**Exercise data**:
..........

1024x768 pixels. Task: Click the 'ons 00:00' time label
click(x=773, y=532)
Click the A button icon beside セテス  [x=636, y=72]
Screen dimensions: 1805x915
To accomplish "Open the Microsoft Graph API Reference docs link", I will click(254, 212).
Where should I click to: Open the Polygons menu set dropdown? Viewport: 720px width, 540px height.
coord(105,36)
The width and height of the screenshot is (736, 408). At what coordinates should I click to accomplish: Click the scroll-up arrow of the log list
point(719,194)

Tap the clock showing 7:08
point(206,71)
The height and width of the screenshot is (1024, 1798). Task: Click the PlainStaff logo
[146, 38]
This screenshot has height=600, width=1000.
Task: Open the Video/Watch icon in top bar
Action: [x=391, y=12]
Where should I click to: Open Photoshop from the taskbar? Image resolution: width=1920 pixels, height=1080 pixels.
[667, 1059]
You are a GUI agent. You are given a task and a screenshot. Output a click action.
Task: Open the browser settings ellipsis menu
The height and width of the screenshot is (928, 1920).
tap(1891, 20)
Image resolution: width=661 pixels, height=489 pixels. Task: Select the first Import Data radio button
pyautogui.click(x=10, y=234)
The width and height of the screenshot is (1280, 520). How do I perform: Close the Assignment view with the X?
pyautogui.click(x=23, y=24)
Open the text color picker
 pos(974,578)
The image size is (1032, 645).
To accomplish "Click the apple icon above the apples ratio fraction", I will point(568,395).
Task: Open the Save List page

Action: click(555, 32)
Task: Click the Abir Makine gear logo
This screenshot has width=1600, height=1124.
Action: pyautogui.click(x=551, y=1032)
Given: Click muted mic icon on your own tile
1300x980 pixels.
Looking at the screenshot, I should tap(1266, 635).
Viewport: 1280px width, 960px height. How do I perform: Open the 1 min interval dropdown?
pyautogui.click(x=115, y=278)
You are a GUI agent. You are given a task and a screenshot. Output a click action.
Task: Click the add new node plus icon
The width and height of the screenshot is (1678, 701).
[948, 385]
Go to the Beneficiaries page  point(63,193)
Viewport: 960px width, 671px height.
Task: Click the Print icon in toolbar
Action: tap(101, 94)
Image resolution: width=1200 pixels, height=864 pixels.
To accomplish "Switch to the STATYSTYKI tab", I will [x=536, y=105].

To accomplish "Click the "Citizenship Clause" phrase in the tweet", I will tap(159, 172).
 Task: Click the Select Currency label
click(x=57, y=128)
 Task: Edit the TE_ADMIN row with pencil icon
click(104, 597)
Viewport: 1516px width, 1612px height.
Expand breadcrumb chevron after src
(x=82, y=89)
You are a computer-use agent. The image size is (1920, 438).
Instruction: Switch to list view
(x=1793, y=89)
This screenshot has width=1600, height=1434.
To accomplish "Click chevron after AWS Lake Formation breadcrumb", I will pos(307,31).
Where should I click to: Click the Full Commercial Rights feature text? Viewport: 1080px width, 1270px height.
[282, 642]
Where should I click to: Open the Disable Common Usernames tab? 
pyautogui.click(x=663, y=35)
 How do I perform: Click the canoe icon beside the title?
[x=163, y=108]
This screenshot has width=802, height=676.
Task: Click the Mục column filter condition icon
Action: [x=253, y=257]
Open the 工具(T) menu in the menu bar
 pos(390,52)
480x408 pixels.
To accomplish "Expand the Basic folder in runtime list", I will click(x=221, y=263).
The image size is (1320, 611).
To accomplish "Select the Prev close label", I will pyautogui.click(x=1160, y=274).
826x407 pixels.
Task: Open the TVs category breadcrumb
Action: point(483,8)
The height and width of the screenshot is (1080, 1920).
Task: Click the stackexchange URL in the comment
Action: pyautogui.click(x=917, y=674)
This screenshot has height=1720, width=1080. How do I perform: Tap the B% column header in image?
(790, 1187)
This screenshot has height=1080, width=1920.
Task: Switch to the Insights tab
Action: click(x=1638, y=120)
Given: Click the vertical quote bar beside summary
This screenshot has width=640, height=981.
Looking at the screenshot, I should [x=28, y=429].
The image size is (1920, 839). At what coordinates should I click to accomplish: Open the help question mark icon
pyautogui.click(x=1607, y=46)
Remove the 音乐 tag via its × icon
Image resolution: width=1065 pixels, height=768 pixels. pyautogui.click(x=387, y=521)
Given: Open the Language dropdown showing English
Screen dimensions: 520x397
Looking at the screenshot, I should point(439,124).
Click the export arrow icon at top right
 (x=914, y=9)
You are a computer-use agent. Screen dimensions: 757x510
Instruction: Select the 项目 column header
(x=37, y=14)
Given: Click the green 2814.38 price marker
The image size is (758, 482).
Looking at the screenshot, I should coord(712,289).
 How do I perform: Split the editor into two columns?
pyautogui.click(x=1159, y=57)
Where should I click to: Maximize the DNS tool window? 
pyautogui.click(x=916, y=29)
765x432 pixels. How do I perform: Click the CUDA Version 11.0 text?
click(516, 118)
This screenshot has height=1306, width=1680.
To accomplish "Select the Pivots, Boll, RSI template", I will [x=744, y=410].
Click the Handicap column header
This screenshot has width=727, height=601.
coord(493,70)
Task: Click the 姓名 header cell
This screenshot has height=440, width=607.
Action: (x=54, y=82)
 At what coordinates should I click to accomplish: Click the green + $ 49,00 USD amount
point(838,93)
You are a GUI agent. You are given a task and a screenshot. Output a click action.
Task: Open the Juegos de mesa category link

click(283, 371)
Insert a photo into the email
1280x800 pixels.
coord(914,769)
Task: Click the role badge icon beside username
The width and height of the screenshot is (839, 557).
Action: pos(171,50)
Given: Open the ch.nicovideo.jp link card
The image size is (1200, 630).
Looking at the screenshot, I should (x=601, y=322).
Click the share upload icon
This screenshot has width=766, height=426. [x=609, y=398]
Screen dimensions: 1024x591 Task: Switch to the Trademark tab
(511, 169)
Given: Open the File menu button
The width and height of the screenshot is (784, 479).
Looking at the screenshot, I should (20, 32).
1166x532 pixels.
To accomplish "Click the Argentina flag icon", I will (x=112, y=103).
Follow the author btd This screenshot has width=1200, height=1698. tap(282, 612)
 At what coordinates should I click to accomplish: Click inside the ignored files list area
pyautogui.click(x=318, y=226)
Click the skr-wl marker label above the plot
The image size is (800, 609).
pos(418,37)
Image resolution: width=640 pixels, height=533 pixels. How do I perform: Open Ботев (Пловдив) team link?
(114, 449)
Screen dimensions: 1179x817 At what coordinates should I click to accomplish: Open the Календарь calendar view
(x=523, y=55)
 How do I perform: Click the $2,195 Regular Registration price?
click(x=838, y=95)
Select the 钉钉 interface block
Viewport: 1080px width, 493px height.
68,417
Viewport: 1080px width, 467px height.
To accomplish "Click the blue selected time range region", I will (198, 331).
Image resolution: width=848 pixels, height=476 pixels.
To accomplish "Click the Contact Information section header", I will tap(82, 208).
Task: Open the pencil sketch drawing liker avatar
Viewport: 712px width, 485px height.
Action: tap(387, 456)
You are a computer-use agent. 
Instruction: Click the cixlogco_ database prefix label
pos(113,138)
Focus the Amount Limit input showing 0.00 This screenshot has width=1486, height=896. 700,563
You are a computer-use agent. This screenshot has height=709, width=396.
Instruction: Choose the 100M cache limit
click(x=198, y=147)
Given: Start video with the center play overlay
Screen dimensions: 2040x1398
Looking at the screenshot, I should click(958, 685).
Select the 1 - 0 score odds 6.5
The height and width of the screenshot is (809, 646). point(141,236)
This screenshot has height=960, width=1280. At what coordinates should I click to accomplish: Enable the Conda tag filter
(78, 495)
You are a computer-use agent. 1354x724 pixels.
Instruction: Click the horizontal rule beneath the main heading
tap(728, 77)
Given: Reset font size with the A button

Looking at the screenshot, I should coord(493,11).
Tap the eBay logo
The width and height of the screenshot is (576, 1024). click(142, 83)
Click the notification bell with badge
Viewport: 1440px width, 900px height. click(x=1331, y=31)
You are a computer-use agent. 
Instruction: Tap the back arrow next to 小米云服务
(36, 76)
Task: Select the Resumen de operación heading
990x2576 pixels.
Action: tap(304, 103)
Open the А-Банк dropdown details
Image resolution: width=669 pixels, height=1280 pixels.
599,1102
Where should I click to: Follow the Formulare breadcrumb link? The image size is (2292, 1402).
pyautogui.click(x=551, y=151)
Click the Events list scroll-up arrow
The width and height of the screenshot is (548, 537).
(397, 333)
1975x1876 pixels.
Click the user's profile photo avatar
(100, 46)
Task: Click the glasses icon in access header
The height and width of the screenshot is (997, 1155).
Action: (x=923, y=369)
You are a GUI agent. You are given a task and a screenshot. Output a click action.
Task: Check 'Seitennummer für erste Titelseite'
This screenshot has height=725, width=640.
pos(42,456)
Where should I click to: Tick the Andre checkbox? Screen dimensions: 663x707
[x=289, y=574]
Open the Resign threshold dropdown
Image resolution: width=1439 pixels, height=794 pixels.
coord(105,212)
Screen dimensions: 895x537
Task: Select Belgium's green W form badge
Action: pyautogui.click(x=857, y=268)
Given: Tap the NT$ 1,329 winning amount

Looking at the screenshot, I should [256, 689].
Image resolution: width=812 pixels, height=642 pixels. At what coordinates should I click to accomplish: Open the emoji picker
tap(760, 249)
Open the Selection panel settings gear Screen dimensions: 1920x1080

..........

**Aim**: Duplicate the listing verbatim, starting at its first line and ending at the line containing "will click(254, 212).".

**Complete output**:
1024x768 pixels. Task: Click the 'ons 00:00' time label
click(x=773, y=532)
Click the A button icon beside セテス  [x=636, y=72]
Screen dimensions: 1805x915
To accomplish "Open the Microsoft Graph API Reference docs link", I will click(254, 212).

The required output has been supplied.